With all of the distractions along the way, think how easy it would have been for Dorothy to have been sidetracked altogether. Luckily she had her newfound friends that had goals of their own to pursue, but the key for all of them seemed to be in getting to Oz and finding the all-powerful wizard. That’s what I keep thinking: I need-a wizard.

So, what finally happens? Dorothy and Company finally find their way–against all odds–to the famed Emerald City, and what happens next?? They get into that darn field of poppies–and as sweet smelling as it is, it nearly does them in–and just when they were getting so close!!

So of course more trials and tribulations ensue but eventually, having overcome seemingly insurmountable obstacles, they eventually get to meet the Wizard himself.

Everyone trembles and shakes in his presence, even as he grants their wishes. The tin man gets his heart, the lion gets his courage, the scarecrow gets his brain, and then it’s Dorothy’s turn. Now all she wants–has ever wanted–is to go home to Kansas.

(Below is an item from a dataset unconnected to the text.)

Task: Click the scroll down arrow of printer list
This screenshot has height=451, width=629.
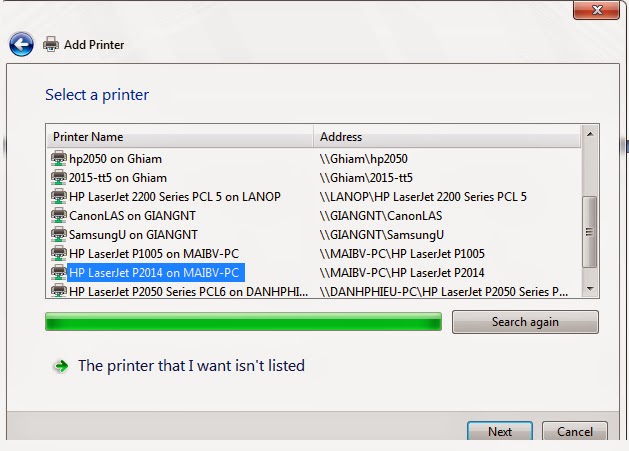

So what does she finally find out? That all she has to do is click her heels together three times and repeat “There’s no place like home.” So simple. And she had had that power all this time–and didn’t know it. Granted, she had to get those pesky ruby slippers first, but even once she got them she didn’t know what to do with them until she was told.

But you know what the clincher is?? (And I think this is the best part.) The Wizard was an imposter! After all of that, it was, in the end, an IMPOSTER wizard who supposedly had the key to that for which Dorothy had chased all over Oz. Imagine that. And to top it all off, in the end the wizard didn’t have the key at all–it was Glenda, the Good Witch of the North–you know, the one who always arrived via that bubble.

So, now when in the continued search for that ever elusive wizard that I somehow think MUST be out there, the one that will tell me WHAT it is I am supposed to be doing to get to where I’m going, I tell myself two things. It’s simpler than you think and it’s right there in front of you even if you can’t see it. So, knowing that, I then say to the universe, “Send in the Wizard! Even an imposter will do!”…or better yet, “Send a ‘good witch’ in a bubble!”